— Given text —
^^^^^^^^
This recipe for chicken is a super easy meal and with the addition of pasta, this sauce is perfect with the blend of flavors.


As you can see we are big one pan meal lovers, quick, easy and remember you can use any boneless meats with this recipe.


Chicken and Chickpea Tagine with Pasta

Chicken and Chickpea Tagine with Pasta

Yield: 4
Author: Claudia Lamascolo
Prep time: 10 MinCook time: 40 MinTotal time: 50 Min
This is a version of Tagine with boneless chicken and chickpeas in a delicious sauce over pasta.

Ingredients

  • 2 tablespoons vegetable or olive oil
  • 2 tablespoons butter
  • 4 cloves of minced garlic
  • salt and pepper to taste
  • 1/2 teaspoon nutmeg
  • 1 teaspoon ground cinnamon
  • 1 teaspoon ground ginger
  • 2 tablespoon honey
  • 1 tablespoon paprika
  • 1 teaspoon dried oregano
  • 1 teaspoon freshly chopped basil
  • 2 small onions chopped
  • 1/2 teaspoon red pepper flakes
  • 2 1/2 cups crushed fresh plum tomatoes
  • 1 cup of chicken broth
  • 4 cups chickpeas (canned or cooked from dried chickpeas)
^^^^^^^^
— Required action A —
Report how many lines of the records contain the string "This". Give only the number.

— Extracted entries —
^^^^^^^^
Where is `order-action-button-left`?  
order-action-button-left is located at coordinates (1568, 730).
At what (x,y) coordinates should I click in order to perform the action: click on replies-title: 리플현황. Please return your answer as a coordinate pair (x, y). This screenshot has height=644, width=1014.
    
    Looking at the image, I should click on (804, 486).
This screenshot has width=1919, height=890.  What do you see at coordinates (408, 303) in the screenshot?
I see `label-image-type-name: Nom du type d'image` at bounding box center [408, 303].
^^^^^^^^
— Required action B —
Continue the chicken and chickpea tagine recipe from where it stops.

— Task answer A —
2

— Task answer B —
  • 1/2 cup raisins or chopped pitted dates
  • 8 pieces of boneless chicken thighs, cubed breast pieces (or use another part you prefer)
  • Serve with: Pasta of any kind cooked to package instructions in salted water, brown or white boiled rice, couscous or mashed potatoes
  • Garnish: 2 tablespoons chopped flat-leaf Italian parsley

Instructions

  1. Trim the chicken thighs if using and remove any fat and skin.
  2. Saute chicken in oil in a cast iron dutch oven or sauce pot for 4 minutes on each side.
  3. Add the onions, garlic salt, and pepper and saute for around 1 minute or until the oil is fragrant.
  4. Stir in all the rest of the herbs, spices, tomatoes, broth, chickpeas, raisins, or any other ingredients you chose to use and simmer for around 40 minutes or until the chicken is cooked and the internal temperature is 165 degrees using a meat thermometer.
  5. Note if you prefer a thicker sauce coat the chicken in flour first before frying.
  6. Serve with cooked pasta, rice, couscous, or mashed potatoes with the chicken poured over the top.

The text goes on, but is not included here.